Operation False Witness:偽法律専門家による二次詐欺

 「Operation False Witness」と名付けられた工作は、すでに何らかの詐欺被害を受けた人物を再度標的にするリカバリー詐欺(二次詐欺)の構造を持つ。このネットワークはChatGPTを使って法律事務所を装ったコンテンツを生成し、実在する弁護士や米国の法執行機関(特にFBI)になりすまして被害者に接触した。生成されたコンテンツにはFBIのレターヘッドを模した偽公文書、ニューヨーク州弁護士会のメンバーシップ証明書の偽造画像が含まれており、いずれも「失われた資産を取り戻す手助けができる」という前提でサービス着手前の前払い料金を要求する構造になっていた。

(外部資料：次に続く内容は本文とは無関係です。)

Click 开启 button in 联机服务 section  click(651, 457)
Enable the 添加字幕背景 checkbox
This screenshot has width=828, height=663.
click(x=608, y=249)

 被害者が再ターゲットとして選定される背景には、一度詐欺被害を経験した人物は「回収できる」という期待から再接触を受けやすく、過去の被害という感情的・金銭的な傷が次の詐欺への脆弱性を高めるという逆説的な構造がある。ChatGPTは偽証明書画像の生成要求のいくつかを拒否したことが記録されているが、別のアプローチで迂回された形跡も報告書には含まれている。

Operation Trolling Stone:Rybarと中南米向けロシア系IO

 ロシア系ミリタリーブログ「Рыбарь(リバール、ロシア語で「漁師」の意)」に関連するChatGPTアカウント群は、アルゼンチンで逮捕されたロシア人Rudnevに関するコンテンツを生成・翻訳する工作に使用されていた。このネットワークはChatGPTを通じて英語・スペイン語・ポルトガル語などの多言語でコメント・記事を生成し、Facebook・YouTube・Mediumに投稿した。特筆すべきは、こうした投稿がRybar自身のチャンネルに帰属する形ではなく、外見上は世界各地の一般ユーザーに見せかけた別アカウント群を通じて発信されていた点だ。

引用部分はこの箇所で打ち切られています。